**Word and element pointing entries:**
____

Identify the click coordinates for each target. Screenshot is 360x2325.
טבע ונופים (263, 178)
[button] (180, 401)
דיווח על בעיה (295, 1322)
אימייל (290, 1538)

____

**AIM:**
Retype these lines of material exactly, one per line.

**FULL ANSWER:**
Identify the click coordinates for each target. Screenshot is 360x2325.
טבע ונופים (263, 178)
[button] (180, 401)
דיווח על בעיה (295, 1322)
אימייל (290, 1538)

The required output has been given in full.